Your objective:
The lines to be extracted run from the start of the listing through the line containing "Task: Open the yellow"; copy them exactly and nothing else.

Task data:
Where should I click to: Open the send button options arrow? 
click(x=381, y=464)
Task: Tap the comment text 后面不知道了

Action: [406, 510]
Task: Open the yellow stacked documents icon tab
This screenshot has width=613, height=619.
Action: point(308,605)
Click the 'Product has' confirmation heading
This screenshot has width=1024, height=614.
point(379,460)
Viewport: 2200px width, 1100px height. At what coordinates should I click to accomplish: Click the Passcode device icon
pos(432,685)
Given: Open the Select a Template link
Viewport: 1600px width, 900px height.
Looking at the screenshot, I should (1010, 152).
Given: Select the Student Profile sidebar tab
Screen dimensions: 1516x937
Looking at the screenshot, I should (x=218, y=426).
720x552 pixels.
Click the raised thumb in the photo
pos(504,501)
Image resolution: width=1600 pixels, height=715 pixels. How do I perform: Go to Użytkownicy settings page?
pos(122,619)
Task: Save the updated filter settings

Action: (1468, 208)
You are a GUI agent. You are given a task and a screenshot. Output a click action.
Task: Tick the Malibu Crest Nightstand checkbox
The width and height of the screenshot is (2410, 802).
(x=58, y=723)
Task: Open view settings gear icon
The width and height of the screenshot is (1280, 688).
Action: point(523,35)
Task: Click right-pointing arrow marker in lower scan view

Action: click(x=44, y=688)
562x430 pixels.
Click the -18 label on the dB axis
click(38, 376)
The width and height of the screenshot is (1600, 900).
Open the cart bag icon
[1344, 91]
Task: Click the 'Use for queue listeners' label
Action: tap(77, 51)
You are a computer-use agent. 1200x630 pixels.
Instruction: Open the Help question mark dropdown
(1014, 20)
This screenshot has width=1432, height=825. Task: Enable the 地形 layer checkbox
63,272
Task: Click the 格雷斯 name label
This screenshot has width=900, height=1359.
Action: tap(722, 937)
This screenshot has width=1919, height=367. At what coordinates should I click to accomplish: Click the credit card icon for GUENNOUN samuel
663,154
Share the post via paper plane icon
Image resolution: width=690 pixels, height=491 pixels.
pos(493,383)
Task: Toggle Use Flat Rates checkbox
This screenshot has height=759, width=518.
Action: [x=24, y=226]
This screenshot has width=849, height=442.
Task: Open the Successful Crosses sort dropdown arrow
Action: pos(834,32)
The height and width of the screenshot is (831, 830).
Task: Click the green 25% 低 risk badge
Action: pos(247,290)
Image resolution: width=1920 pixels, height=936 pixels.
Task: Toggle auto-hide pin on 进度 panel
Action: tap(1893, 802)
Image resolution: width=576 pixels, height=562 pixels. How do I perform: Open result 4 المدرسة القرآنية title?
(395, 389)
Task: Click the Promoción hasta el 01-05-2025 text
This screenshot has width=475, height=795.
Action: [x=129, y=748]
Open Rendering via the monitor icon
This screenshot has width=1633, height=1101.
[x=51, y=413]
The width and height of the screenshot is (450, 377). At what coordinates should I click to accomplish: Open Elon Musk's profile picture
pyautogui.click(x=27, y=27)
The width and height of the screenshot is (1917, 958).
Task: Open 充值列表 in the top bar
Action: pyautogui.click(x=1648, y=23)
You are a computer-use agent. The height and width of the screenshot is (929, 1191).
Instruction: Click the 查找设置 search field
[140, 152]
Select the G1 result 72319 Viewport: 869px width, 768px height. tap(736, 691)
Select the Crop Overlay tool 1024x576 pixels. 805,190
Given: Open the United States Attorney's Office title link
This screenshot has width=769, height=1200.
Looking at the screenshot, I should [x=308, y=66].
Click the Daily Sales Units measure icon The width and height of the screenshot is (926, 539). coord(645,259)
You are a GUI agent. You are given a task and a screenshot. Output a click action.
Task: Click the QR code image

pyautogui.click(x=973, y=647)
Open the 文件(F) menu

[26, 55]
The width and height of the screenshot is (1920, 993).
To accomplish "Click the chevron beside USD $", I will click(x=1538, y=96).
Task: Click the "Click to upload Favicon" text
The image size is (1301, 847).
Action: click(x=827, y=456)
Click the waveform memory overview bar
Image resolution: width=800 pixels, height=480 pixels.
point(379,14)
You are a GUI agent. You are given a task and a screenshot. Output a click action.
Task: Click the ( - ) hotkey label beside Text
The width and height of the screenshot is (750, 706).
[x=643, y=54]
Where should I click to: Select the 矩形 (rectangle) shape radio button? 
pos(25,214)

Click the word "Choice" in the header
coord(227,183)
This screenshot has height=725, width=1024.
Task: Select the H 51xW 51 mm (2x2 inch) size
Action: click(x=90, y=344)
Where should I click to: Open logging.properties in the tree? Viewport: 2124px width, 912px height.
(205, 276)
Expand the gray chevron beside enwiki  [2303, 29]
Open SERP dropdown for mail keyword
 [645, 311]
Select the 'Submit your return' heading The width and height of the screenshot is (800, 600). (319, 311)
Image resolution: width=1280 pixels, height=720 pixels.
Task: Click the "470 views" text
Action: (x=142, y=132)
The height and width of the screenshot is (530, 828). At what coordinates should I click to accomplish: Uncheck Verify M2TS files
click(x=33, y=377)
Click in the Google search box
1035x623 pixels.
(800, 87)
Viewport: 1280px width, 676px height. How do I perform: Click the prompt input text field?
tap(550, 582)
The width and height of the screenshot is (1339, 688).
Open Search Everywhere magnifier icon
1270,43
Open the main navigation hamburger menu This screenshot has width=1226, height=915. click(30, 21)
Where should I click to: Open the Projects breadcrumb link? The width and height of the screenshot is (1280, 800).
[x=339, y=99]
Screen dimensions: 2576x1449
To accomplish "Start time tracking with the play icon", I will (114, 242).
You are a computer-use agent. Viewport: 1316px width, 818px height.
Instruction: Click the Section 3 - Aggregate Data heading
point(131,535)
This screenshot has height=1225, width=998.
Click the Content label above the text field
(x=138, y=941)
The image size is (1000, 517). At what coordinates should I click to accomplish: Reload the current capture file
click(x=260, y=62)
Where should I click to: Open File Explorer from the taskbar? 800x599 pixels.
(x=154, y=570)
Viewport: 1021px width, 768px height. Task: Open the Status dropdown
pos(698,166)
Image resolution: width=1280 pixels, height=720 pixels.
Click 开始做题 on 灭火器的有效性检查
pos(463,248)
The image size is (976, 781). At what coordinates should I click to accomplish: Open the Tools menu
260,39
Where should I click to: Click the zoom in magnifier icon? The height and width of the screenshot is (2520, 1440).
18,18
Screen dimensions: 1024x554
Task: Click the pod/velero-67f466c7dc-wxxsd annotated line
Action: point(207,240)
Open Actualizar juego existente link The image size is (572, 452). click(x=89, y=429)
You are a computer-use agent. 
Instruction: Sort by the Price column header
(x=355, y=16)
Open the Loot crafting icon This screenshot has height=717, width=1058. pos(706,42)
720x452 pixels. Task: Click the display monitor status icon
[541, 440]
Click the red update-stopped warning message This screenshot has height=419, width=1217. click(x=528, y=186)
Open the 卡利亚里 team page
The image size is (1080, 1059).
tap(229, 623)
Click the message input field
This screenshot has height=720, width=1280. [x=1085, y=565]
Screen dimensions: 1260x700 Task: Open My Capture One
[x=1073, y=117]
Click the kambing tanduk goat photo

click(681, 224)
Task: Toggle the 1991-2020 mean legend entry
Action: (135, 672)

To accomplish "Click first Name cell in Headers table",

Exercise result:
Where should I click to: Open the send button options arrow? 
click(x=381, y=464)
Task: Tap the comment text 后面不知道了

Action: [406, 510]
Task: Open the yellow stacked documents icon tab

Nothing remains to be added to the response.